Raju Korti
If there is one species I admire
and remain wary of in equal measure, it is the compulsive talker. The
dictionary, in its polite moments, calls them garrulous, loquacious or voluble.
In real life, they are walking, talking pressure cookers who must release steam
daily, preferably on the nearest available ear.
I do not know whether it is my fate or karmic mischief, but I seem to encounter them with alarming regularity. These are people who can talk regardless of time, place, mood or meteorological conditions. Funerals, traffic jams, hospital corridors, lift rides between the third and fifth floor, other people’s lives; nothing is too sacred or too trivial. All other engagements politely step aside because nothing, absolutely nothing, is more important than what they currently find fascinating.
In my limited wisdom as a counsellor and an unwilling audience, I find such people deeply self-centred (not selfish, though that happens too), convinced that the universe is best understood through their anecdotes. Their speech is an endless drag, a never-ending director’s cut of their life story. Friends, relatives, enemies, neighbours’ neighbours, long-forgotten schoolmates, triumphs, traumas and minor inconveniences are all laid out with forensic detail. After a point, the only thought that crosses one’s mind is to flee, preferably to the nearest restroom, to recover from the verbal assault and the resulting headache.What makes matters worse is that most of this talk has zero bearing on the listener’s life. None. Yet the listener clings on, fuelled by misplaced hope that this monologue will eventually reach a full stop. It never does. Once they begin, they have no idea where to stop, or why they should.
I have had my share of such people. They talk without drawing breath and without leaving the faintest crack for a response. And if you dare to interrupt, even with a polite “hmm” or a hesitant “actually…”, you are waved off, talked over or simply erased from the conversation. Your sentence overlaps with theirs, making you look like a first-class idiot attempting a duet with a train engine.
They talk non-stop, often boasting about their power, influence and achievements, real or imagined. If that runs dry, they shift seamlessly to gossip. The tongue, in their case, is a lethal weapon. “Bol Bachchan” is not an insult here; it is a job description.
I am deeply uncomfortable in the presence of such people, not because I am their target, but because they are spectacularly poor listeners. In their company, I feel introverted, reticent and unfairly mute. The only time I have spoken at length to a passive audience was in a classroom, and that too under compulsion. Even then, I hated the sight of deadpan faces staring back at me as if speech itself were a punishment. If that was justified speech, imagine the torture of listening to hours of unjustified, irrelevant, meandering gibberish.

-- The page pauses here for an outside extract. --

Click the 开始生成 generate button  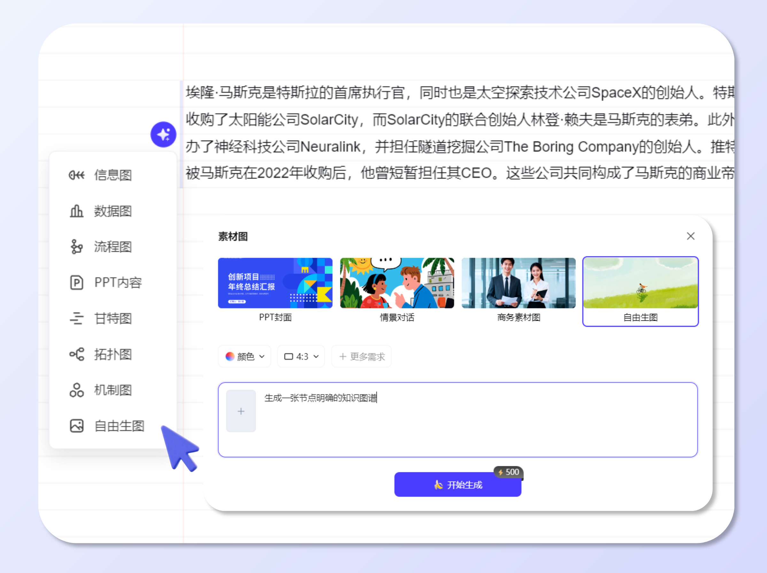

Of course, one can avoid such people if they exist on the fringes of one’s life. A fake phone call here, a sudden appointment there. The real test of character arrives when they are your own. Family. Close friends. The inner circle. They stretch your tolerance to the point where you feel like yanking your own hair out, strand by strand. They remain blissfully unaware. And you, the cursed one, must grin, nod and take it in stride.
I often wonder if these people ever get tired of talking, and where they draw their boundless energy from. Too much talking, I am told, is taxing on the heart and mind. Take it from me, someone with a bypass history. I have come to value measured speech, if not dignified silence. I was never much of a talker anyway.
Can such people be corrected or moderated? I doubt it. The truly loquacious do not believe they have a problem. For them, silence is awkward, listening is anything but optional, and conversation is a solo performance. The rest of us can only practise survival skills, cherish quiet souls, and remind ourselves that sometimes, the most intelligent thing one can say is nothing at all.